I have a 940BE and I couldn't be happier with it. IMO, it's retarded to buy a CPU and overclock it right away. I prefer to get a good CPU that I don't need to overclock and I overclock it when it starts to become too slow for the newer programs (which it certainly hasn't yet). Crysis runs perfectly along with everything else I've ever tried using it for. If you have to OC a CPU as soon as you buy it like some people here apparently do (God only knows why), that means you should have bought a better CPU to begin with but were too cheap or too poor to do so. Honestly, I think you should just stick with what you have, keeping in mind that the 810 is not considered obsolete by any stretch when one considers that there are still dual and triple core CPUs being sold by AMD and the Athlon II AM3 series is still inferior to the Phenom II AM2+ series in terms of performance. You have a Deneb Quad-Core CPU for Christ's sake! There's nothing wrong with what you have and I am forced to wonder why you want to upgrade a CPU that you probably have barely had for a year.
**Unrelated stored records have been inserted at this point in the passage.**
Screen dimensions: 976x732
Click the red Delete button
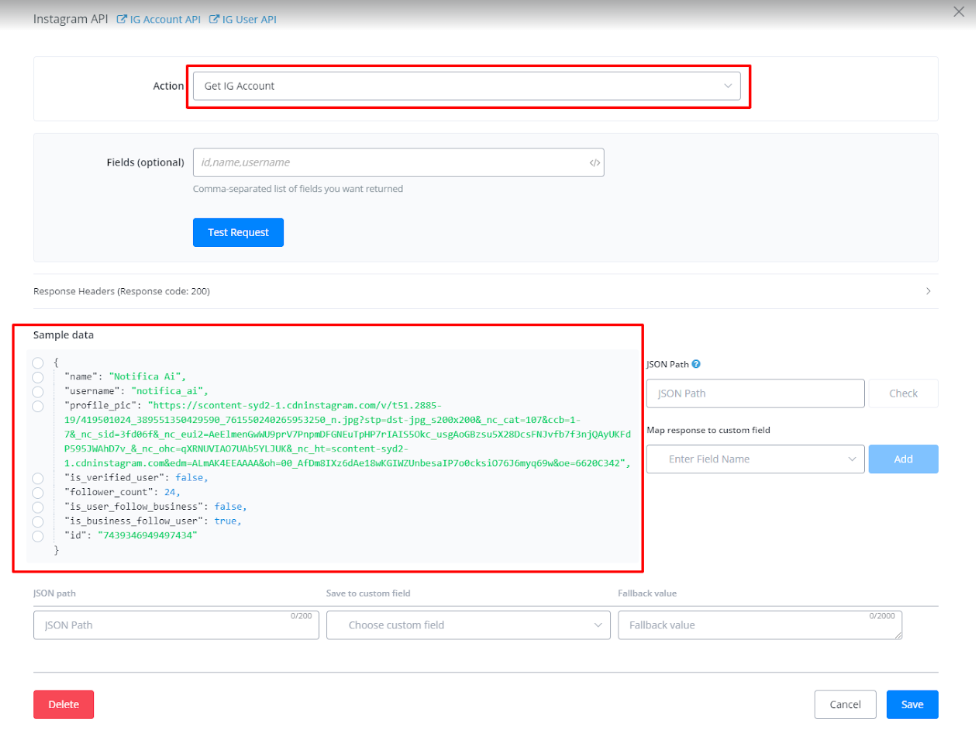pyautogui.click(x=63, y=704)
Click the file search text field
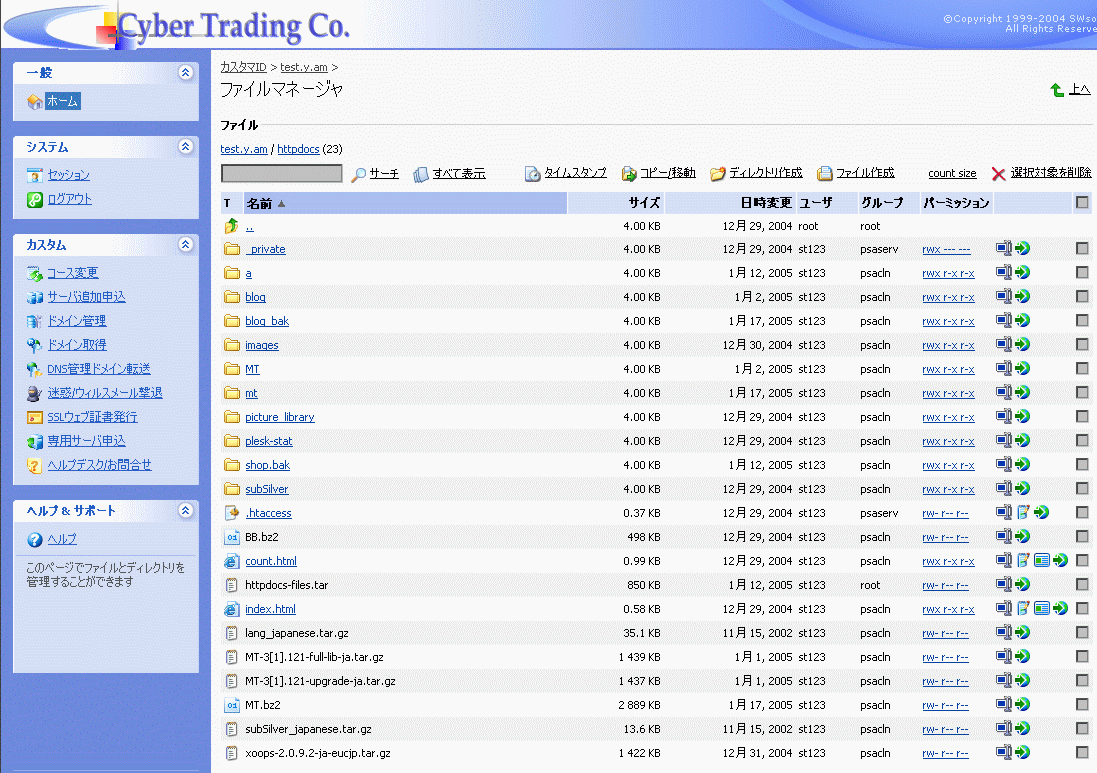Viewport: 1097px width, 773px height. [281, 174]
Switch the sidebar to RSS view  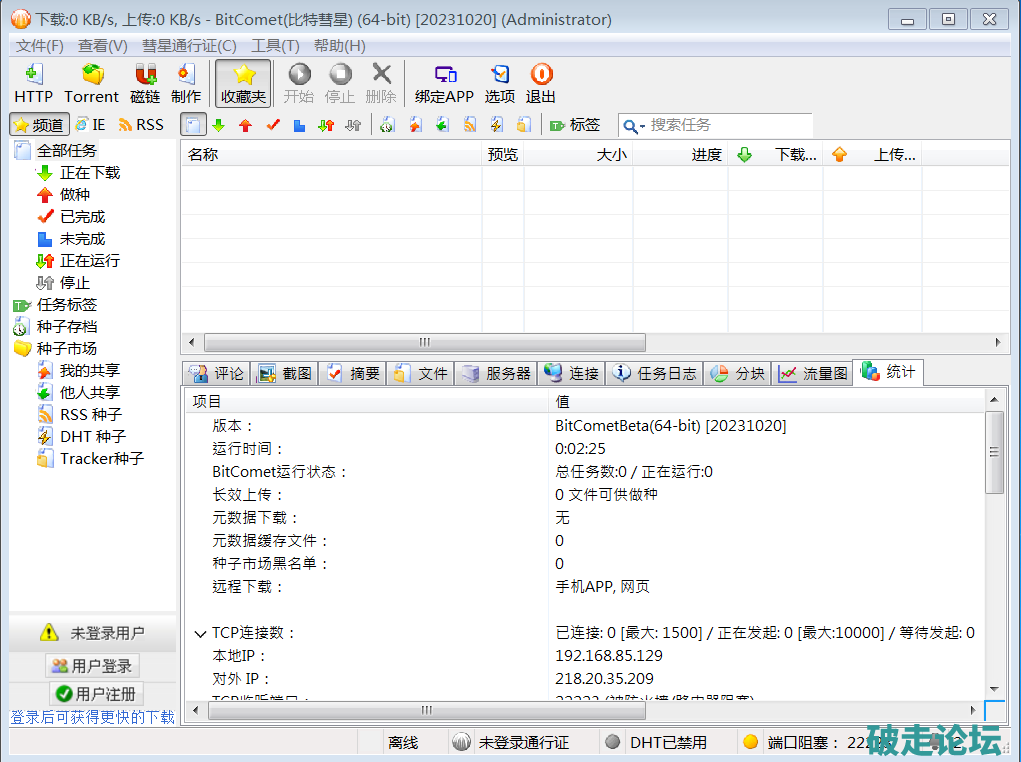[140, 125]
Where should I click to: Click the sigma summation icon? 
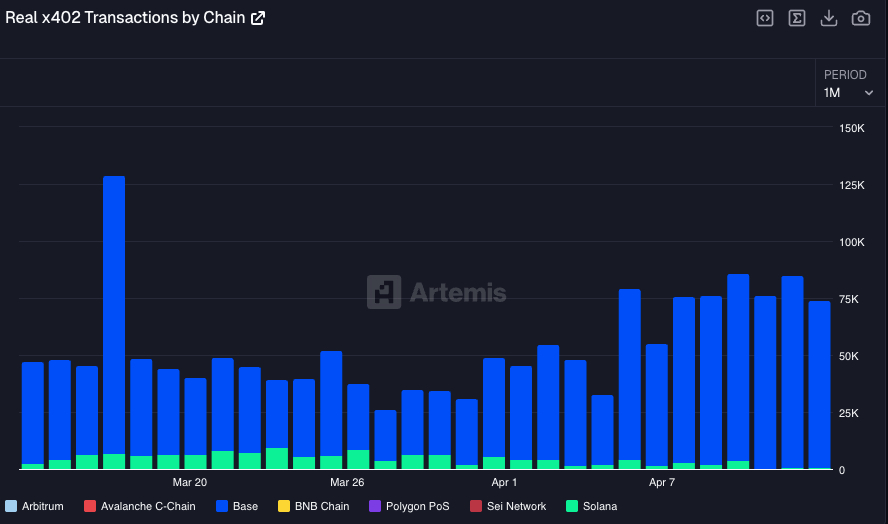click(x=797, y=18)
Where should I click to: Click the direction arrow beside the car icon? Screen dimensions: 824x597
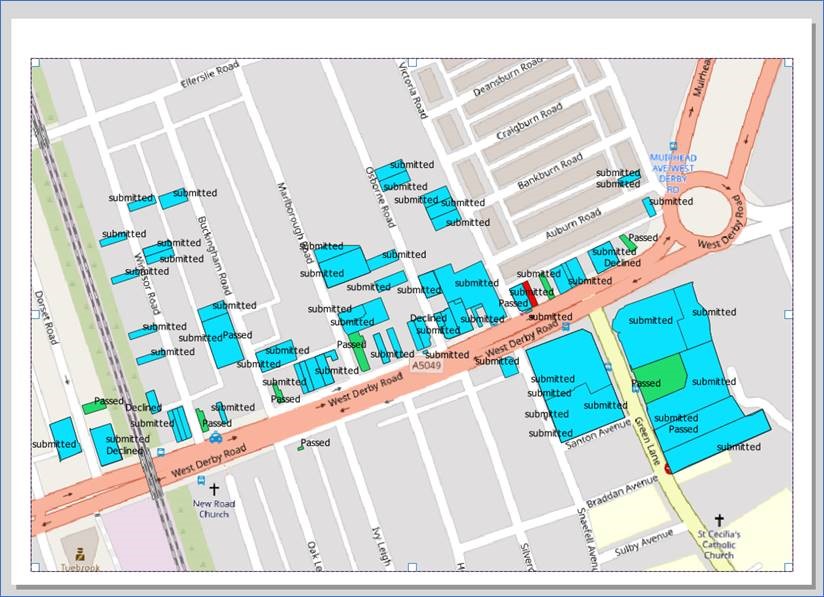[233, 438]
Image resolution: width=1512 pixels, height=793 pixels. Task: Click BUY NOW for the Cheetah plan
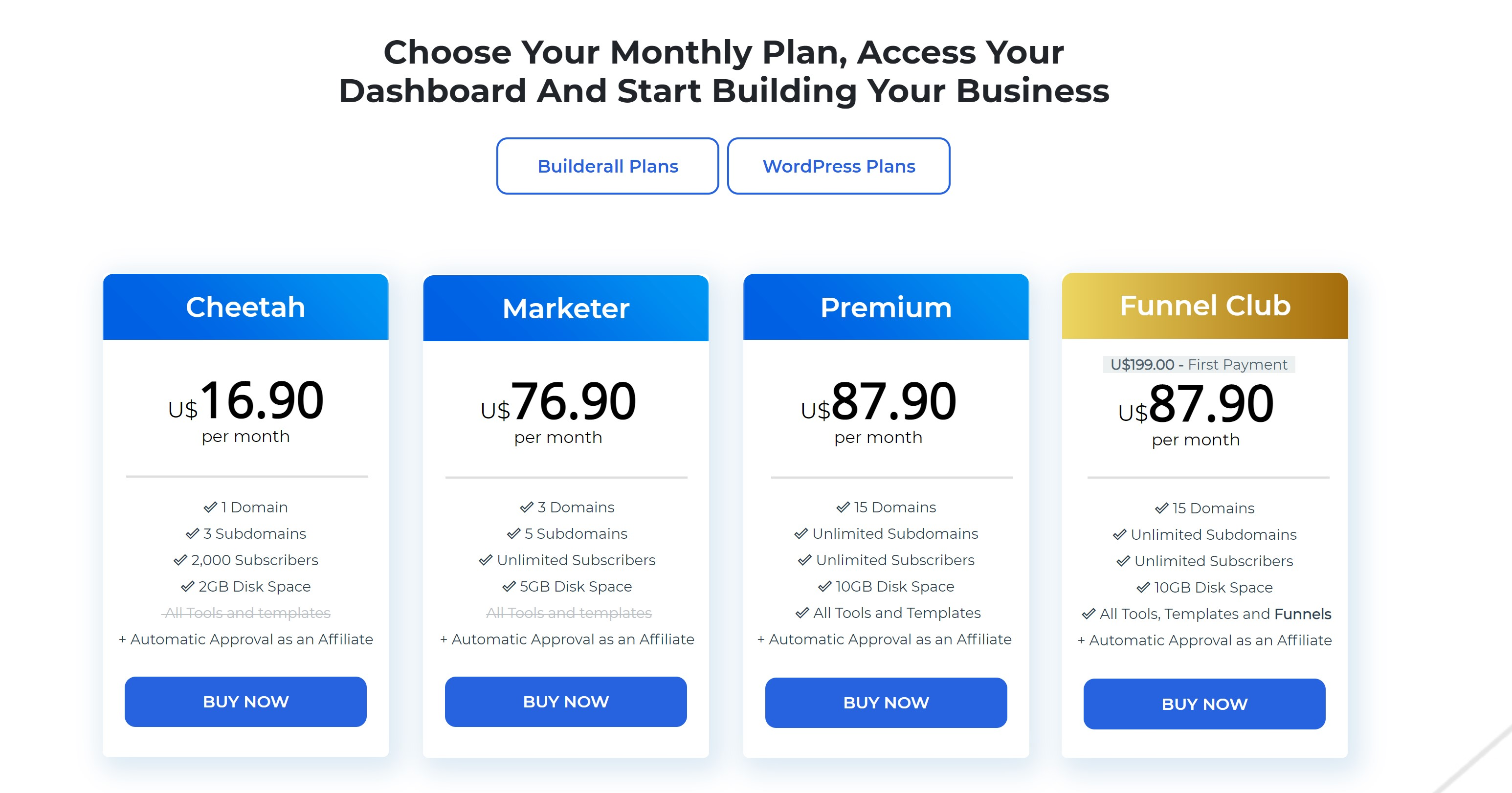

If your machine seems slow, do other things like increasing your RAM, switching to W7 x64, making sure that your registry is clean, etc. If none of those work, overclock your 810 to a speed that has been reported as low stable and inch your way up. At 3.0GHz, you'll be at the same speed of a 940 anyway and a 400MHz OC is by no means hard to do on a Deneb CPU. Here are some questions that should have been asked but haven't yet for some reason:
1.) What OS are you using?
(If you have "Beelzebub's Operating System of the Damned, aka Vista, that's your real problem! Also, you should use Windows 7 x64 if possible so you can use more RAM than 3.25GB)
2.) How much RAM do you have and what is the speed?
(530, 667, 800, 1000, 1066)
3.) What are your hard drive specs and is it properly defragged?
(RPM, seek time, brand, capacity) - Defragging should be done with piriform defraggler, windows defrag sucks
4.) Do you keep your registry and temp directories clean with CCleaner and RegScrubVistaXP? (Don't use those on Windows 7)
5.) Do you have a ton of programs loaded into memory that you never use?
6.) What GPU do you have?
All of these questions point directly to things that affect your system performance. They need to be addressed because if there's a problem with one of these, then your upgrade to a 940 might make little to no difference and that would truly suck.
The last and most important questions are:
7.) What exactly is your budget (and in what currency)?
8.) Why do you want to upgrade? Is your computer slow or are you just trying to keep up with the Joneses on tomshardware? If it's the latter, you're wasting your time. Answer me all the questions I asked and I'll be better able to give you an answer that will help rather than just guessing.